Short exercise: Can you express the entries below, from the line containing "The width and height of the screenshot is (813, 676)." down through the line containing "(x=1154, y=172)", as a JSON list of strings with one string per line and blank lines left out?

Collection entries:
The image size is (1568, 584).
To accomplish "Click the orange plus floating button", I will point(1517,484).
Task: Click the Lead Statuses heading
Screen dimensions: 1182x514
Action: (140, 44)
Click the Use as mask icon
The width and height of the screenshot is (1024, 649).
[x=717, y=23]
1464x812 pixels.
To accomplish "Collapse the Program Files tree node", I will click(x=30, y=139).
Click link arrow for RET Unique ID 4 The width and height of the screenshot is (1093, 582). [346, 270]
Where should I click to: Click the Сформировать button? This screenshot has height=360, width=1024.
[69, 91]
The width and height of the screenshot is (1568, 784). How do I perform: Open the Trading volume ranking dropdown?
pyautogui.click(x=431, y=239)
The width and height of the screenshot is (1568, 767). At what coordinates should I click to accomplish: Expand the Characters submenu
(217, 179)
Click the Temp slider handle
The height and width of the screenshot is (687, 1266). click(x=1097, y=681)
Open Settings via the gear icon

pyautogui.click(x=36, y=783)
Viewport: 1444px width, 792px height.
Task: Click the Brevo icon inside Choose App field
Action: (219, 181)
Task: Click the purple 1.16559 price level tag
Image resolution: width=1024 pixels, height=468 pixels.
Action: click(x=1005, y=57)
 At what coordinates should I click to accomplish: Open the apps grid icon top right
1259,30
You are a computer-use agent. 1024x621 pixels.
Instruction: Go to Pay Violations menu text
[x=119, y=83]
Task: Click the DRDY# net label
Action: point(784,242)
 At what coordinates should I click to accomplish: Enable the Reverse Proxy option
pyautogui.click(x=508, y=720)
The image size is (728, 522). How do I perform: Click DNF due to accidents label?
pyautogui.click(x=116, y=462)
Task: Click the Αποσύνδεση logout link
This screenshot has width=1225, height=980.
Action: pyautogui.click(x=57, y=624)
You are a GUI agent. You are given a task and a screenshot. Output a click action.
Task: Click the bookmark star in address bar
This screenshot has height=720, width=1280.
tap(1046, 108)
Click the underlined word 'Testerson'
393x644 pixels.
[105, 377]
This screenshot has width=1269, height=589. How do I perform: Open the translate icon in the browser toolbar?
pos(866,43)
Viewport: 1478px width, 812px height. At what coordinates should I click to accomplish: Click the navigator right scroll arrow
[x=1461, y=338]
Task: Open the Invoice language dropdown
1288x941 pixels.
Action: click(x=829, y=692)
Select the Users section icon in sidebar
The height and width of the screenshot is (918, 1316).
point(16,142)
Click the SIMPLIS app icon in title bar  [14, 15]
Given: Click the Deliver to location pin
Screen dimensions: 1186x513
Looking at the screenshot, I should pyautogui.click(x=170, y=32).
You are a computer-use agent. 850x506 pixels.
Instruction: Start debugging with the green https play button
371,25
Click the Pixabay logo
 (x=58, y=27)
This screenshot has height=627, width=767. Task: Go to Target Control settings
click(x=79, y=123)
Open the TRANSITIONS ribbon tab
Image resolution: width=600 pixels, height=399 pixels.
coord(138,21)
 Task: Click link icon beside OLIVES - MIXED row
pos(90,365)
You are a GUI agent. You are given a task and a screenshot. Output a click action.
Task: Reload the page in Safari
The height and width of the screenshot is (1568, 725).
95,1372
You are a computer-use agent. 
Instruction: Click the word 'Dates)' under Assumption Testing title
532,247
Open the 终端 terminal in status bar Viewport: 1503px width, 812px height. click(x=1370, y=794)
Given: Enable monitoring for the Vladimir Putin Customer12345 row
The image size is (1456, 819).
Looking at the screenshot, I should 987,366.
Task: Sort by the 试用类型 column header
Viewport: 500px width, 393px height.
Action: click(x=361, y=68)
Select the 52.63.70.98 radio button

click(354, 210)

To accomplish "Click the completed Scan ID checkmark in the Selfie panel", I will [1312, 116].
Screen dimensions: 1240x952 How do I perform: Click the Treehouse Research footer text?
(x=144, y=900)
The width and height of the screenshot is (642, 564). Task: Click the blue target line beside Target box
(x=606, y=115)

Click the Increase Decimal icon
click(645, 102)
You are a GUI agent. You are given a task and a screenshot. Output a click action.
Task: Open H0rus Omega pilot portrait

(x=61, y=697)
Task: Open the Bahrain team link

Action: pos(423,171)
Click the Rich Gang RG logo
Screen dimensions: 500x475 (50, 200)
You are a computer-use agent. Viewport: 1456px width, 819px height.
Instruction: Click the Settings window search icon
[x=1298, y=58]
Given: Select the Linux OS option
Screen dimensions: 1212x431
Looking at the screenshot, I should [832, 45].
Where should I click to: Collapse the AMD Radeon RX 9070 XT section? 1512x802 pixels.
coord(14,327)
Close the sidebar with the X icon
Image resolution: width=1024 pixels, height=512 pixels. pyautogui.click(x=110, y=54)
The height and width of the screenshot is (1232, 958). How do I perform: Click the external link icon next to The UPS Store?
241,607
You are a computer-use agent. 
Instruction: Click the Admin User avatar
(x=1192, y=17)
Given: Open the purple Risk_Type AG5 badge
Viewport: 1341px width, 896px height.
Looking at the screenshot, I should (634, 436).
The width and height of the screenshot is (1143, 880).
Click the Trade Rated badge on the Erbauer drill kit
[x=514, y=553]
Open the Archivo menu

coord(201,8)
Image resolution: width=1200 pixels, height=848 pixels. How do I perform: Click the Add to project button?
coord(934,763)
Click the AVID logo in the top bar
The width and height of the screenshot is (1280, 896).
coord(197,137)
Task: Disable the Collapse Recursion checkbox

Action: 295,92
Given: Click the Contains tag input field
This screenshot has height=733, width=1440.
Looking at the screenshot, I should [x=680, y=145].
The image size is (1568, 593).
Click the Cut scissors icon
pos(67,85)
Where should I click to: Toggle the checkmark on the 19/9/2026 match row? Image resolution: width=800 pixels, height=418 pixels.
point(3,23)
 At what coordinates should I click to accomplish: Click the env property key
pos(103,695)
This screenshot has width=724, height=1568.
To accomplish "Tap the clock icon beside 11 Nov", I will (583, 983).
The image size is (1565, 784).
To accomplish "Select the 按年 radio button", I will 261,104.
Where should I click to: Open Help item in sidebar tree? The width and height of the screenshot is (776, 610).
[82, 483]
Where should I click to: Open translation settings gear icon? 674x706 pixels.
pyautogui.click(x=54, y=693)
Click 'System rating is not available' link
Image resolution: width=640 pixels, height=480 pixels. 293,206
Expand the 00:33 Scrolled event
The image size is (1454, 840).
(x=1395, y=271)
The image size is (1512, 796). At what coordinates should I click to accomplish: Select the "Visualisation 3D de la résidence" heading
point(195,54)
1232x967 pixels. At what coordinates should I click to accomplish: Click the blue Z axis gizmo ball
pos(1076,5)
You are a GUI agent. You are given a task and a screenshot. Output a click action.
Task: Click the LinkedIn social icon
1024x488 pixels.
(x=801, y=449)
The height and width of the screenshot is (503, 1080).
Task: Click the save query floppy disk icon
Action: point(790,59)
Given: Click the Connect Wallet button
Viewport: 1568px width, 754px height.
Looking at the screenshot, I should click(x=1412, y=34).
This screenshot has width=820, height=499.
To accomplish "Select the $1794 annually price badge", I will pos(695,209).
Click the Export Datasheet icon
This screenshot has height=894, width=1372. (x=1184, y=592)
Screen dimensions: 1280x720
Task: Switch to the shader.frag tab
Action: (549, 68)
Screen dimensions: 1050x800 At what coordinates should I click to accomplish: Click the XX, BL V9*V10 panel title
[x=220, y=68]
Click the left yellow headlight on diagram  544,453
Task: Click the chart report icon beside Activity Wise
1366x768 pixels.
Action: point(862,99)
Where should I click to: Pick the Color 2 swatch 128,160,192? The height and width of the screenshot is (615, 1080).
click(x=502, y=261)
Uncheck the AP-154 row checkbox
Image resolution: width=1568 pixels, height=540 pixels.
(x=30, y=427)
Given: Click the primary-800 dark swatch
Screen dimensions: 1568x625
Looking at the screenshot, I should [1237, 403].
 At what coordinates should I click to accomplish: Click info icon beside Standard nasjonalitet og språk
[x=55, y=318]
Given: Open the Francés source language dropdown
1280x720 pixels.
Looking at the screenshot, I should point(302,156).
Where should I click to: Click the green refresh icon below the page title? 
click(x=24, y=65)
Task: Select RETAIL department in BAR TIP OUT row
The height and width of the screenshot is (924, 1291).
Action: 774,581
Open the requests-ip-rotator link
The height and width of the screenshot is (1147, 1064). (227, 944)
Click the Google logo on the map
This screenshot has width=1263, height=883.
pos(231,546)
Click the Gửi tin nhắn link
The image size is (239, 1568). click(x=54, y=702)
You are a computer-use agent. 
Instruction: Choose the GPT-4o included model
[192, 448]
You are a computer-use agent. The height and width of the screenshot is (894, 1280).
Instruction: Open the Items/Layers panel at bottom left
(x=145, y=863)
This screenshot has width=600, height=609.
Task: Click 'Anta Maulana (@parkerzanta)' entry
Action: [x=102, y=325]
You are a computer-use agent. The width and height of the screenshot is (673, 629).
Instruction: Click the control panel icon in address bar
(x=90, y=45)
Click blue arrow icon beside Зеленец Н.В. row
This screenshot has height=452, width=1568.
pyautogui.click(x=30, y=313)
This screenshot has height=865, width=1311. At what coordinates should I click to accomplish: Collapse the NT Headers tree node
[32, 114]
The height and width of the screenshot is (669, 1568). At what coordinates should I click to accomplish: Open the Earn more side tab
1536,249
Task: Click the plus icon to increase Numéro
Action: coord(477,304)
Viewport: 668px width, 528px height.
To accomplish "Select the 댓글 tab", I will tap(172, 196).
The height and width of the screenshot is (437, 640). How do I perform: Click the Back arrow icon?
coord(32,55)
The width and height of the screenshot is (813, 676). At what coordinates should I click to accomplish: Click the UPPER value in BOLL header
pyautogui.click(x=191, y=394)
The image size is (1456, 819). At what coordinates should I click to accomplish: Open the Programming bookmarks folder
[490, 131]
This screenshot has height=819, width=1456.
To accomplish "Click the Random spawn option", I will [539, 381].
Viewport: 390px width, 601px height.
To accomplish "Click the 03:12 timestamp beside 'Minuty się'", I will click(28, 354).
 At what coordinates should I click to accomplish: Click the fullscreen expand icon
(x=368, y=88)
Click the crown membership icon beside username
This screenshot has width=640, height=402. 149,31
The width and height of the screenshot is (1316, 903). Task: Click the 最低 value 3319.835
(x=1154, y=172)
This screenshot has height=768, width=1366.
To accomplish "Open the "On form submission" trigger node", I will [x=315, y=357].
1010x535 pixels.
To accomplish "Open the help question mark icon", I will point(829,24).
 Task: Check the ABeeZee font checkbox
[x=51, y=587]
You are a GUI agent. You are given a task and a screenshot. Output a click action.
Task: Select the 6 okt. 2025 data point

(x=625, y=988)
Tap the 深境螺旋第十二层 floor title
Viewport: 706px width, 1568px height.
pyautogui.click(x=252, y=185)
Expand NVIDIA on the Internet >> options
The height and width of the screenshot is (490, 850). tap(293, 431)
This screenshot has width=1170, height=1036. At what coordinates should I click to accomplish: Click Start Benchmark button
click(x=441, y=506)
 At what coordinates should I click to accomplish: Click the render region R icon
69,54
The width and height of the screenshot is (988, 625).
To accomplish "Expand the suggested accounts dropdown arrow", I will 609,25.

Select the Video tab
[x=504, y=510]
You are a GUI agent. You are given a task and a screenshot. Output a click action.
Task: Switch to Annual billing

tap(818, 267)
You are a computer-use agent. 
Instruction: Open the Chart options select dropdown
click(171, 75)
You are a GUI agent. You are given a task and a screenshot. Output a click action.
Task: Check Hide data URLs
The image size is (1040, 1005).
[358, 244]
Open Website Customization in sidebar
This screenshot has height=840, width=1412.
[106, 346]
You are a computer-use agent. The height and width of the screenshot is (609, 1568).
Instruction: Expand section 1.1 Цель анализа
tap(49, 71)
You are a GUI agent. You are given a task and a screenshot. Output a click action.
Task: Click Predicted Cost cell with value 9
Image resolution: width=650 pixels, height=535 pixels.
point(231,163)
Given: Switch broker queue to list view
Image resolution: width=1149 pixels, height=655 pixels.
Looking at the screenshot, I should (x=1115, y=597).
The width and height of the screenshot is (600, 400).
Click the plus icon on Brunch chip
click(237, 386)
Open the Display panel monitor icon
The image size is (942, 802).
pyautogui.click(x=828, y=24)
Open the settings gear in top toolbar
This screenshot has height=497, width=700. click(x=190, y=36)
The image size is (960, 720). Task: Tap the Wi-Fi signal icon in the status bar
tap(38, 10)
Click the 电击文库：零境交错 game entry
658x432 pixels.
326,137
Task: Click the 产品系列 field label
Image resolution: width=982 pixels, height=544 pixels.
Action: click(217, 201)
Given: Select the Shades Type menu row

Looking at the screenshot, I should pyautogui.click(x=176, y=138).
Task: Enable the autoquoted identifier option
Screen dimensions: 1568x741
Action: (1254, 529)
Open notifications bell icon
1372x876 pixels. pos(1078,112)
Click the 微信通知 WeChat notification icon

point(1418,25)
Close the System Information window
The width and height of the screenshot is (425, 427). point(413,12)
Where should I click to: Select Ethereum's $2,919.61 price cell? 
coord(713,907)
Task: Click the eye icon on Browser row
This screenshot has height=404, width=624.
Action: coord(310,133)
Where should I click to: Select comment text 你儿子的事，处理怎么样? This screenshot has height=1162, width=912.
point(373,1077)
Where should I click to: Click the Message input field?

The result:
[
  "The width and height of the screenshot is (813, 676). At what coordinates should I click to accomplish: Click the UPPER value in BOLL header",
  "pyautogui.click(x=191, y=394)",
  "The image size is (1456, 819). At what coordinates should I click to accomplish: Open the Programming bookmarks folder",
  "[490, 131]",
  "This screenshot has height=819, width=1456.",
  "To accomplish \"Click the Random spawn option\", I will [539, 381].",
  "Viewport: 390px width, 601px height.",
  "To accomplish \"Click the 03:12 timestamp beside 'Minuty się'\", I will click(28, 354).",
  " At what coordinates should I click to accomplish: Click the fullscreen expand icon",
  "(x=368, y=88)",
  "Click the crown membership icon beside username",
  "This screenshot has width=640, height=402. 149,31",
  "The width and height of the screenshot is (1316, 903). Task: Click the 最低 value 3319.835",
  "(x=1154, y=172)"
]